I was to surrender my will on two occasions praying and asking for our Lord to take my soul to himself and let me find peace. Yet he chose not to and I am still here only by the grace of God for if I had had my way I would no longer be here. To surrender one’s soul one must reach a deeper level of understanding, a deeper level of knowledge about oneself and one’s own foibles. It was my very weakness and willingness in times of the deep dark despair to surrender my soul that gave me the power of knowing that beyond this life our Lord would present another life. One free of suffering. He has promised us “that he would be with us even to the end of the age” during this lifetime and I can attest to the fact that this is a real and tangible promise.

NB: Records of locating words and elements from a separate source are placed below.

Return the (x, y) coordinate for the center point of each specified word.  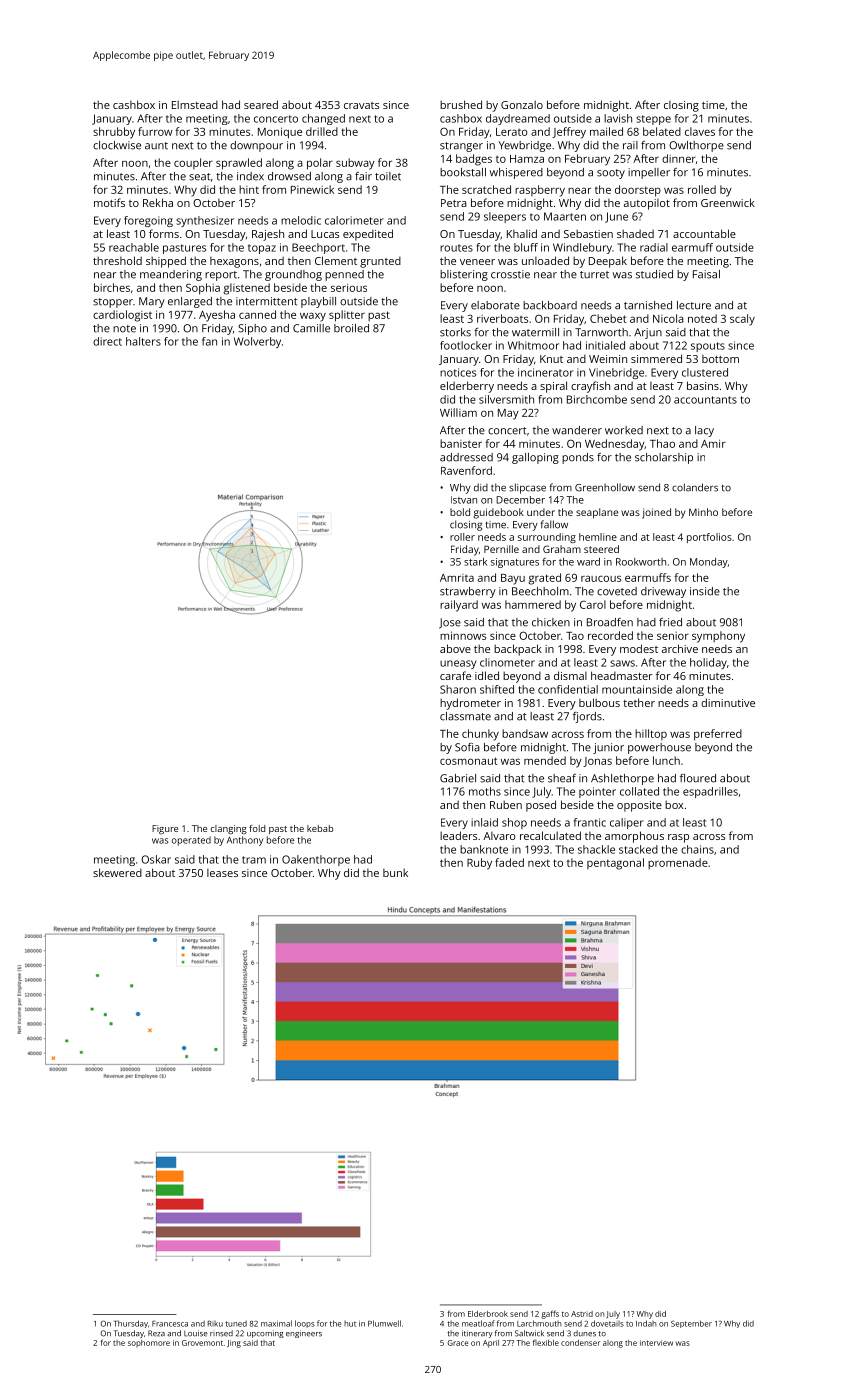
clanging (229, 829)
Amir (713, 443)
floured (698, 778)
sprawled (239, 164)
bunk (395, 872)
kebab (320, 828)
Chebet (608, 318)
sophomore (149, 1343)
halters (143, 341)
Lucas (325, 234)
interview (656, 1343)
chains (697, 849)
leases (222, 873)
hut (350, 1324)
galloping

It was to came to me, as I lay in bed, hour after hour just facing a blank wall that my constant companion was our Lord. I have never experienced the peace and serenity that I experienced in those dark hours when nothing and I mean nothing would take the pain away. The headaches became so profound that at times I would bang my fist against my forehead in an effort to try and shake the pain away.

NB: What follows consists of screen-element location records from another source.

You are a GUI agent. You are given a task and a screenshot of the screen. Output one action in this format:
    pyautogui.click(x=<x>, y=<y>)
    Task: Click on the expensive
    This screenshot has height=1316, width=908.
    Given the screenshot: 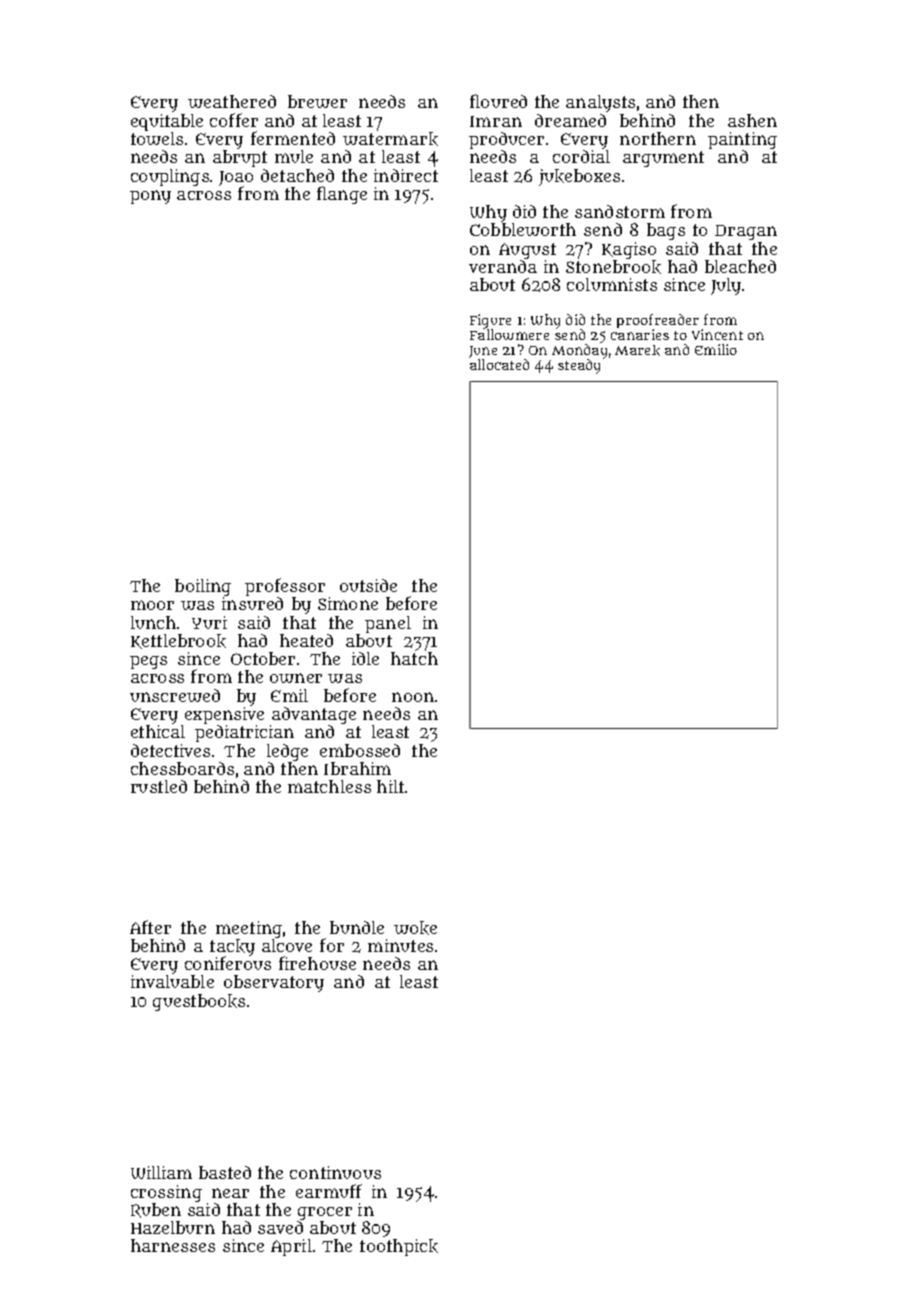 What is the action you would take?
    pyautogui.click(x=224, y=715)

I was often reminded of the character of the wardens wife In the “Green Mile” with Tom Hanks. She suffered with a tumour on the brain and it had caused her to cry out in agony. I too cried out in agony wanting only to be free of the turmoil and pain. Mine is not a unique experience for many suffer from migraines or other forms of headaches. They to can attest to be being seen by others as having no real reason to complain. No outward sign of injury or disease, no broken bones or casts, no stitches, no wounds or other visible signs of sickness. This is the dilemma that faces all migraine sufferers, we live in a world of internal suffering and pain that many will not and cannot understand.

We have been branded as mentally unstable with an illness that is only in our mind or that is imagined. I have had more than one doctor tell me that I was imagining the pain and that it was all in my mind. I have been accused of having a drug seeking personality and deemed unfit for further treatment, cast out and disposed of. Why you might ask would they say such a thing, I mean they’re the educated ones they are supposed to know what ails us. Yet in a stroke of the hand or the length of a phone call a doctor can pass judgement and refuse to treat those that do not meet their profile of suffering.

It is by the grace of God that I have survived through nearly 15 years of suffering and pain. I have been privileged to know his presence and to experience his grace and companionship these last years. There is no other way for me, other than to walk with our Lord. I would not be here today if I had not had that assurance, of knowing his presence through those dark hours. Now some might dismiss this of pure speculation and hearsay but I can assure you that our Lord is very real to me and has been so since the moment I accepted him into my life.

I invite you to journey with me through this period of my life as I expound the grace and wisdom that can only be found through a deep and personal relationship with our Lord Jesus Christ.